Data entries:
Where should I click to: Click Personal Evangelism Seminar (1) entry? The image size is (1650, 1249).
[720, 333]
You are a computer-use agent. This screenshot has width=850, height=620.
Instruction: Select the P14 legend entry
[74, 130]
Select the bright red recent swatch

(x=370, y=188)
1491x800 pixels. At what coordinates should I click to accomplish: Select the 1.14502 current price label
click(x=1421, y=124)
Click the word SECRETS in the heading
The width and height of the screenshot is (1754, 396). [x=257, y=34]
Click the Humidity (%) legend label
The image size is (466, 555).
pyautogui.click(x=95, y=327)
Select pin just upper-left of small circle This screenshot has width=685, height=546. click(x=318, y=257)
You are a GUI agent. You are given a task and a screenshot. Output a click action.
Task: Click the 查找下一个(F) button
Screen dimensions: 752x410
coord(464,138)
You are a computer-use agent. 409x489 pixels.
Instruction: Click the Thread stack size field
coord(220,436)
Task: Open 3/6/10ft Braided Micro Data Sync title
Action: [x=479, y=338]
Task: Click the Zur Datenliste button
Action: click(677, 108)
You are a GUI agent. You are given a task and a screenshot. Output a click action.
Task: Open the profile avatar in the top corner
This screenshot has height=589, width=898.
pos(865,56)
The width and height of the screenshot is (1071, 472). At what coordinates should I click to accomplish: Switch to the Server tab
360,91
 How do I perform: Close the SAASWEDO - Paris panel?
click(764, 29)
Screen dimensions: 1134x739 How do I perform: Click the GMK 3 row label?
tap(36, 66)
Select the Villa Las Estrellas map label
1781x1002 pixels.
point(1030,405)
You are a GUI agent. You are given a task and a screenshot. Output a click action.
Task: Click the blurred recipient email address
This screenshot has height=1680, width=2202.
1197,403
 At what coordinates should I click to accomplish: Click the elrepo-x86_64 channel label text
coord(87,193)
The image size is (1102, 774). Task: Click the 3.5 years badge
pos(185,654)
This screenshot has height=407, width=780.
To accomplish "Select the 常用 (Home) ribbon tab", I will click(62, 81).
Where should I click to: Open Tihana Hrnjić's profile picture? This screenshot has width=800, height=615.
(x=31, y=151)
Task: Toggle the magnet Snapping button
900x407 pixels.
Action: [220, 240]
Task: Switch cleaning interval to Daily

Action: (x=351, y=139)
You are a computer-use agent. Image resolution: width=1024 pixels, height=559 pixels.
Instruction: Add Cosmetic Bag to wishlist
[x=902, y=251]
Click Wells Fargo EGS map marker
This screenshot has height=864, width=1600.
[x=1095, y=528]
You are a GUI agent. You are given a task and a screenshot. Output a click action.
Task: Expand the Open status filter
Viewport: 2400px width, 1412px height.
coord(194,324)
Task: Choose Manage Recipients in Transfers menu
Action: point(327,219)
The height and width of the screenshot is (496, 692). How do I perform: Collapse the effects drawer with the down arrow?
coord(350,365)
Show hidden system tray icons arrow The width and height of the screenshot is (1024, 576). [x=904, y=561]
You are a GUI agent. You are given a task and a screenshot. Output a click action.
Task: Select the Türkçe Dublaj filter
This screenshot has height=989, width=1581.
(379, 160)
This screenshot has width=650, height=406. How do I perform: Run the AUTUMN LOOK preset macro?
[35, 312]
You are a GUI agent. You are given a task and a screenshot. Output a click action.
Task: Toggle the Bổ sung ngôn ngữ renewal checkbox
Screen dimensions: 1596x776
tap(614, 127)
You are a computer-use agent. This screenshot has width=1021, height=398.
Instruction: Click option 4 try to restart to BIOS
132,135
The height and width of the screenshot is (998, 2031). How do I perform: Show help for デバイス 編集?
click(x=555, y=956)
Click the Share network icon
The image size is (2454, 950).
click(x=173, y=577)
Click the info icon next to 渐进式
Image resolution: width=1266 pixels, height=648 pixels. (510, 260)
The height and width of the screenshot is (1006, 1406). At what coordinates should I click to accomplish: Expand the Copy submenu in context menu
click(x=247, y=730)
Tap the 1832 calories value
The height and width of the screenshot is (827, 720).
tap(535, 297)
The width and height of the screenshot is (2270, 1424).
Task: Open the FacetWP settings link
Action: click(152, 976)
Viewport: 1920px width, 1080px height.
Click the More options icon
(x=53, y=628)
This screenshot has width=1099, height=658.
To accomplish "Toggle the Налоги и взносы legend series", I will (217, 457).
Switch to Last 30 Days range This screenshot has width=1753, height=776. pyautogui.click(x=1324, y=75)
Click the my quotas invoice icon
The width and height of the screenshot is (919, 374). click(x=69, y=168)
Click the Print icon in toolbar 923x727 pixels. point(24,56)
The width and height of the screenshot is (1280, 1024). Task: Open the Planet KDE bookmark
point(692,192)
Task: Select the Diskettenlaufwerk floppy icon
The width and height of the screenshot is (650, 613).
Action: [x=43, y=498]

TASK ITEM:
Please find, in the entries above, every line where "Toggle" occurs, and copy it.

TASK RESPONSE:
Task: Toggle the magnet Snapping button
Task: Toggle the Bổ sung ngôn ngữ renewal checkbox
To accomplish "Toggle the Налоги и взносы legend series", I will (217, 457).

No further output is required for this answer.